- Interactive map of the Nooit Gedacht Heritage Hotel area

General information
- Location: 182 Matara Road, Unawatuna, Sri Lanka
- Opening: 1981
- Owner: Parakrama Jayasundara

Technical details
- Floor count: 2

Design and construction
- Architect: Mangalanatha Architects

Other information
- Number of rooms: 38
- Number of restaurants: 1

Website
- nooitgedachtheritage.com

= Nooit Gedacht Hotel =

Nooit Gedacht Heritage Hotel is a three-star heritage hotel in Unawatuna, Sri Lanka, at the base of Rumassala Kanda.

==History==
Nooit Gedacht, which means "never thought of", was built in 1735 as a country house for the Dutch Commandeur of Point de Galle, Casparus de Jong (Lord of Spanbroek). When he retired from his official position de Jong became a merchant, supplying spices to the Dutch East India Company but following the arrival of the British in 1796 the residence was purchased by Mudaliar Amerasinghe of Amerasinghe Walauwa from Unawatuna, who had served as an Interpreter Mudaliyar for the Dutch.

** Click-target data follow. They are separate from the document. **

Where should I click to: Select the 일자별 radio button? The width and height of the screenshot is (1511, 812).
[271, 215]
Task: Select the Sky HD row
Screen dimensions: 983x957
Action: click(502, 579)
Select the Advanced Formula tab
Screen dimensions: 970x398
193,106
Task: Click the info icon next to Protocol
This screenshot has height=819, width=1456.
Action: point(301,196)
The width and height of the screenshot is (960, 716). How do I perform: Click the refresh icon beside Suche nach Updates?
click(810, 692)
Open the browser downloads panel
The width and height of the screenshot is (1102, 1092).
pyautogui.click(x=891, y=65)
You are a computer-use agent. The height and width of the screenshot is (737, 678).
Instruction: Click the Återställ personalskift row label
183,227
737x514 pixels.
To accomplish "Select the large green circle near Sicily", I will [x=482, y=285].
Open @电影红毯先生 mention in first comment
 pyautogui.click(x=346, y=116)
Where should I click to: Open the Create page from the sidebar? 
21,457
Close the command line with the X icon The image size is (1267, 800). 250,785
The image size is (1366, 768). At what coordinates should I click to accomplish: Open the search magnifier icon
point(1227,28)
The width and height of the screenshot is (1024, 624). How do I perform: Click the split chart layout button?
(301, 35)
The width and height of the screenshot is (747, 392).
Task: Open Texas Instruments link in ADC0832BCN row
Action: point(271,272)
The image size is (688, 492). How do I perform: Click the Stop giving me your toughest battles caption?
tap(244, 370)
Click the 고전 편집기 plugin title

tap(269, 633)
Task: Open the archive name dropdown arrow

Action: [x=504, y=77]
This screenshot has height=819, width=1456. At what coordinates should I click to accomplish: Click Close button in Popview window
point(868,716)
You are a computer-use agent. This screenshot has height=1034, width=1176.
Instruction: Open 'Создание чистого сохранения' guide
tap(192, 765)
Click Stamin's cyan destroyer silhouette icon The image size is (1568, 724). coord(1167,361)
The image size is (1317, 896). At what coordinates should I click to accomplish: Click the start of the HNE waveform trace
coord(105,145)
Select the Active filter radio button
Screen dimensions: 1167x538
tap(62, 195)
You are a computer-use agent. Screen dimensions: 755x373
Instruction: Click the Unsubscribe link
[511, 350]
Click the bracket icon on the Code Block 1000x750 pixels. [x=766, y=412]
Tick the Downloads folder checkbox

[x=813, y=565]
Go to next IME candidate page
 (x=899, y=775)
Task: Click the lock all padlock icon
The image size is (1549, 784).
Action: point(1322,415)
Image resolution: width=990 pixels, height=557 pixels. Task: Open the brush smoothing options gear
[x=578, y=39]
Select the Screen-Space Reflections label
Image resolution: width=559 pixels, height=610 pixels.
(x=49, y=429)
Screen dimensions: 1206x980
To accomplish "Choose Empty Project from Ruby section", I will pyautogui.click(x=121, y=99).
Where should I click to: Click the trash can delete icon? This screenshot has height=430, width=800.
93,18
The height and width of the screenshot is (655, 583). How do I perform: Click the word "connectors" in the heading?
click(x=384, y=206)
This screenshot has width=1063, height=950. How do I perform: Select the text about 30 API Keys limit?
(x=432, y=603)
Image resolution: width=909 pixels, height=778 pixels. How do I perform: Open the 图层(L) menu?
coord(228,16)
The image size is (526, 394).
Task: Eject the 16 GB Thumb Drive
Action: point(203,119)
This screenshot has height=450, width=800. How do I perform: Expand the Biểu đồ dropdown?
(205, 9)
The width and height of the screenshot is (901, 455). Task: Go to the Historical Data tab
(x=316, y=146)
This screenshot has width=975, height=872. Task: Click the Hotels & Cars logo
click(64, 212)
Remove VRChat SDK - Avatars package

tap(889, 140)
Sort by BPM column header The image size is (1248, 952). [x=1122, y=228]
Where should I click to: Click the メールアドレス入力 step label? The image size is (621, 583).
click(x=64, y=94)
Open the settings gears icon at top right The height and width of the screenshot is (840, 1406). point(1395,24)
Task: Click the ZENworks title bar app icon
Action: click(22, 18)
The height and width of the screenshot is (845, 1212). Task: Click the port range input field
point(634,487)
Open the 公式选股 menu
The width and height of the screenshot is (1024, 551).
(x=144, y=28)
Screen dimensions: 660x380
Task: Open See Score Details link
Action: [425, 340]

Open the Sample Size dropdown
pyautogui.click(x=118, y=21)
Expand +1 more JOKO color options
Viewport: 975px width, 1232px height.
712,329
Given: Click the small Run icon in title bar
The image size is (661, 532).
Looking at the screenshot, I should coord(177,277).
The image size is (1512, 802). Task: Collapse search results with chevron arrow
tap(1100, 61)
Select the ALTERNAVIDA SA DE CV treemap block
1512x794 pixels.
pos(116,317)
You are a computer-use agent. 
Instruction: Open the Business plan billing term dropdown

The house is on the site of the military camp established by the Dutch in March 1640, which was used as a base from which they laid siege to the Portuguese fort of Galle. The camp was selected due to its proximity to the initial landing site, a freshwater spring and for the protection offered by the overlooking mountain, Rumassala. The canal here was built by the Dutch, and it was used to transport spices and other items to warehouses in Galle Fort. Two watchtowers, similar to those found at the Galle Fort, were located on the boundary of the hotel's land, but they have since collapsed as a result of the blasting at the nearby stone quarry.

In 1942, during World War II, it was commandeered by the British Army and used as a logistics centre for the nearby Koggala Air Base. It was reclaimed by the original proprietors in 1948 and in 1981 it was converted into a private hotel.

==Architecture ==
The building has a Dutch-style facade with a long verandah flanked by a two storied Victorian-style edifice from British period. Inside the Dutch portion of the house has terracotta floors. In 2011 a modern two-storey extension to the hotel, with an additional swimming pool and bar was added for a cost of RS. 42 million, designed by Mangalanatha Architects.